Data Analysis Approach:

  • Viral load modelling: daily viral load was calculated for SARS-CoV-2, influenza A, influenza B, and RSV by normalizing the raw viral load to the average daily STP flow, using an equation, VL \= (C x Q x 10^3)/P, where VL \= viral load, C \= copies/ml, Q \= average daily STP flow, and P \= population within the catchment of the sewershed site. Associations between viral concentrations were measured using Kendall’s tau statistic.
  • Influenza read processing and subtyping (first pipeline): Trimmomatic (v.0.39), Kraken (v.2.1.3), Bowtie2 (v.2.2.5), and SAMtools coverage/bedcov were used for quality control and mapping to an influenza genome database (https://ftp.ncbi.nih.gov/genomes/INFLUENZA/influenza.fna). Sample metadata from NCBI was used to annotate putative subtypes.
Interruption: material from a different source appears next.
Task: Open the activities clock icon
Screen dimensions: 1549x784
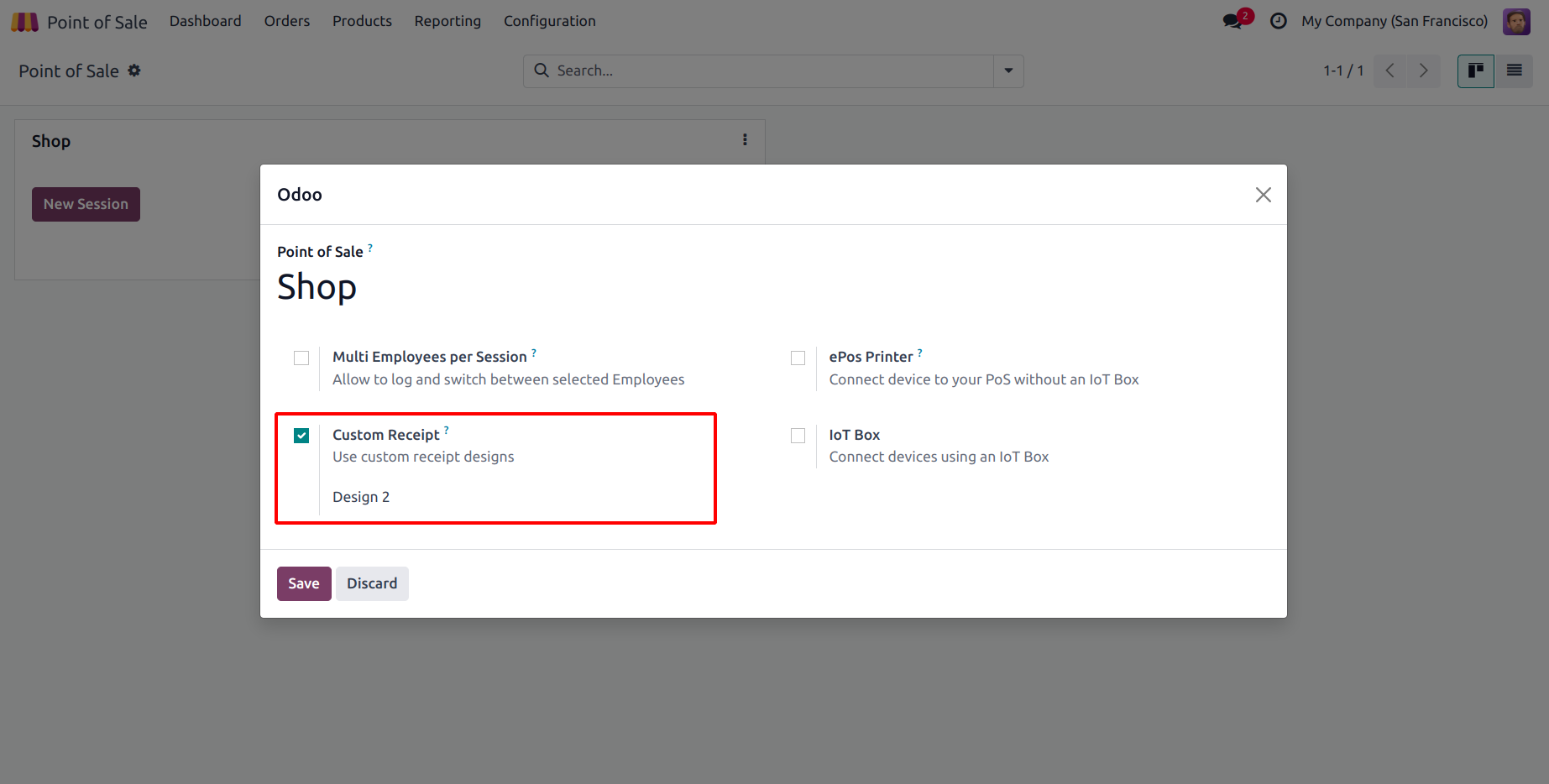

  • Influenza read processing and subtyping (second pipeline): iav_serotype (v.0.1.4) used for read processing and subtyping using an average nucleotide identity (ANI) approach.
  • SARS-CoV-2 variant detection: raw reads aligned with the SARS-CoV-2 reference genome (MN908947) using BWA, followed by single nucleotide variant (SNV) calling with iVar (versions not specified).
  • Lineage abundance: Freyja (version and barcode file not specified)

Data sharing strategy: The preprint has a placeholder NCBI BioProject ID, suggesting that the authors plan to make the sequences publicly available eventually. The data availability statement indicated that consensus sequences from clinical surveillance are available on GISAID, but accession numbers are not included.